===== Supplied entries =====
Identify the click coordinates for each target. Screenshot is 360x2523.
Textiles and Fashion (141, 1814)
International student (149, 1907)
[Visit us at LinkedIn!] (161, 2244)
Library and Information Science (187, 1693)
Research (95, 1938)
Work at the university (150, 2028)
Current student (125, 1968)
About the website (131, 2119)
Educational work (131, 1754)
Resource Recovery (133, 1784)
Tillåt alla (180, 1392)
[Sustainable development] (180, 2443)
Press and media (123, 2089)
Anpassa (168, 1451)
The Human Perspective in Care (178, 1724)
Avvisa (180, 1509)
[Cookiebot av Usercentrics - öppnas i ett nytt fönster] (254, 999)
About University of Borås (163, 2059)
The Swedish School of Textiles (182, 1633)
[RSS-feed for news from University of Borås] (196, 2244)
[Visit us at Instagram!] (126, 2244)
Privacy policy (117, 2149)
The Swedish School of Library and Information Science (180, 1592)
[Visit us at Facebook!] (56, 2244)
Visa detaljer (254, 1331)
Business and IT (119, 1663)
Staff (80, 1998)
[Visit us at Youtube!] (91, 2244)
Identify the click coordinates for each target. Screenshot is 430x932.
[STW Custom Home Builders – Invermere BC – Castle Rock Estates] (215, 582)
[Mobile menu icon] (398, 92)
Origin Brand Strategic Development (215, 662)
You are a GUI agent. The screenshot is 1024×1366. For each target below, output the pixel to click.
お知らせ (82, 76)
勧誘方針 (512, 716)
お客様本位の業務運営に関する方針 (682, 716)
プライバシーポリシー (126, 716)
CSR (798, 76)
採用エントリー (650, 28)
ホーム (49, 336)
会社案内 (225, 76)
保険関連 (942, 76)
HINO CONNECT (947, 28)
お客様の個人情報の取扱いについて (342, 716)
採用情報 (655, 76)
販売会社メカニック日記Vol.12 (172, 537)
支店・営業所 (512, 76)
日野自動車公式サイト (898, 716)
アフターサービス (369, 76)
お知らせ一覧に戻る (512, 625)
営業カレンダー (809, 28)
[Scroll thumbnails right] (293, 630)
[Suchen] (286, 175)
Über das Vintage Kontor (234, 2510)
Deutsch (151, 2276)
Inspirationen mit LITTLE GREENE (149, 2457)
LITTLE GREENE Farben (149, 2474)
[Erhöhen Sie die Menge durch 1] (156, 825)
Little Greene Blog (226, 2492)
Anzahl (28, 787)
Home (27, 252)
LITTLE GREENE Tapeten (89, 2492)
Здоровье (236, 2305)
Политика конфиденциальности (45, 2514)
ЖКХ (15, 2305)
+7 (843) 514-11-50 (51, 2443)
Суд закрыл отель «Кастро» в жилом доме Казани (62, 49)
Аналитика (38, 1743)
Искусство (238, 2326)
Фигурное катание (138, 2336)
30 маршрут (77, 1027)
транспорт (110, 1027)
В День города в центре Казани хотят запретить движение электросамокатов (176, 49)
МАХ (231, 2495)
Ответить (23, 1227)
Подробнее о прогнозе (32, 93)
=====
Goal of the exercise: Count the lines in the records above that contain the word "Information", and report only that number.

Solution to this task: 2